Furthermore, stepparents generally report feeling less of an obligation to provide financial support for stepchildren’s postsecondary education, and both biological parents and stepparents report actually providing less support for children’s education when they are living in a stepfamily.
Lower social and financial investments may signal to children a lack of parental interest and lower expectations for academic achievement and college attendance. In turn, youth in stepfamilies may be less likely to get academic assistance when needed, less likely to work for higher grades and more likely to act out at school.”

Wow. We live in an age where your education determines everything. Your income, the type of job you’ll be able to get, the neighborhood you live in, your social standing. Education is crucial. It’s a ticket to freedom of choice. If there is one thing I lobby for it’s education.
And yet I have to say when I read this it made me uncomfortable because as a stepparent, I certainly have been less involved with my stepkids’ education than I could be. Of course, there are reasons for that. Their mother is the one who is in charge of their education. I don’t feel like it’s my place to stick my nose in.
 
Still, could I be more active in making sure they understand the importance of school? Yes. Do I treat their education differently than I will treat my daughter’s when she’s old enough? Yes. Do I help them with their homework? Yes. Will I help pay for them to go to college? Not sure. It depends on our resources. Will I put my daughter through college? Yes. Is this fair? Hell no. Do I feel guilty? Yes. Will I lobby my husband and his ex to teach the kids the importance of going to college and even graduate school? Yes. Do I try to open their minds by teaching them the importance of learning? Yes.

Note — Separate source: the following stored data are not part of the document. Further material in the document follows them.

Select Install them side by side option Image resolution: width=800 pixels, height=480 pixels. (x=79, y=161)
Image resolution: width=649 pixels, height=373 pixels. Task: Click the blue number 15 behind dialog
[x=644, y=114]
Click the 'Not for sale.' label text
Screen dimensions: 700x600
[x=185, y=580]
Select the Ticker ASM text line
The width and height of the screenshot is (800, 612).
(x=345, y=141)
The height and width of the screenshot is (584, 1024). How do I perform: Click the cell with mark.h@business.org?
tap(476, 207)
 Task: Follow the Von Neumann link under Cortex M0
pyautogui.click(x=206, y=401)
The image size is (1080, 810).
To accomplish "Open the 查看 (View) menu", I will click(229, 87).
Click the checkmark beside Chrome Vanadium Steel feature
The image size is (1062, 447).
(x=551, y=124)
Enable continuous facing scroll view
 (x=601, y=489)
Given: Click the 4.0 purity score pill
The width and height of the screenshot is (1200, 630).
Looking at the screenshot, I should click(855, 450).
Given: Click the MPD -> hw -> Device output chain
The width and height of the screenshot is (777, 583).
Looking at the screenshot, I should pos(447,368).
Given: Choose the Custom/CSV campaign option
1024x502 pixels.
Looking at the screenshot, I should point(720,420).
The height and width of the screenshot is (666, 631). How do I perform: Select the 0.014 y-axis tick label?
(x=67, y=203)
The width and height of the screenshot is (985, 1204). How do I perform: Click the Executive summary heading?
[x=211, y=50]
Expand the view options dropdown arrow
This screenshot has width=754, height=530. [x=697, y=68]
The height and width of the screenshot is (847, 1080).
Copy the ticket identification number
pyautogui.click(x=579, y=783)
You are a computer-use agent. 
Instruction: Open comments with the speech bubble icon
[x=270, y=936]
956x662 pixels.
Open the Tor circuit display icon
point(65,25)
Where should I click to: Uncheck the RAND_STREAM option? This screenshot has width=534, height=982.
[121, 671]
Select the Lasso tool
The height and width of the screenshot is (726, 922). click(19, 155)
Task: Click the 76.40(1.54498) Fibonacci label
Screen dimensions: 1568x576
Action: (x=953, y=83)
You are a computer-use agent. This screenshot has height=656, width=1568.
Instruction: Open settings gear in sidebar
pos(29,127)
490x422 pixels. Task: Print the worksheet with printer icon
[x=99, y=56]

But I don’t feel like it’s my place to ride them about school as hard as I will certainly ride my own child.
 
This study has sparked heated debate among stepfamily professionals as you might imagine. And the emotions are hot in stepfamilies on this topic. It’s a ripe arena for anger and jealousy to brew. In a perfect world, all the kids in our house and the kids’ mom’s house would receive the same kind of education about education. They would have the same opportunities. But it’s not equal. It’s not the same. And that’s part of what makes stepfamily life so complicated.
 
As the beginning of the school year approaches, I’m going to reassess my approach to my stepchildren’s education. How can I be more involved? How can I make sure they feel supported? How can I pass on to them how important good grades are? What will you do this year to help your stepkids do better in school?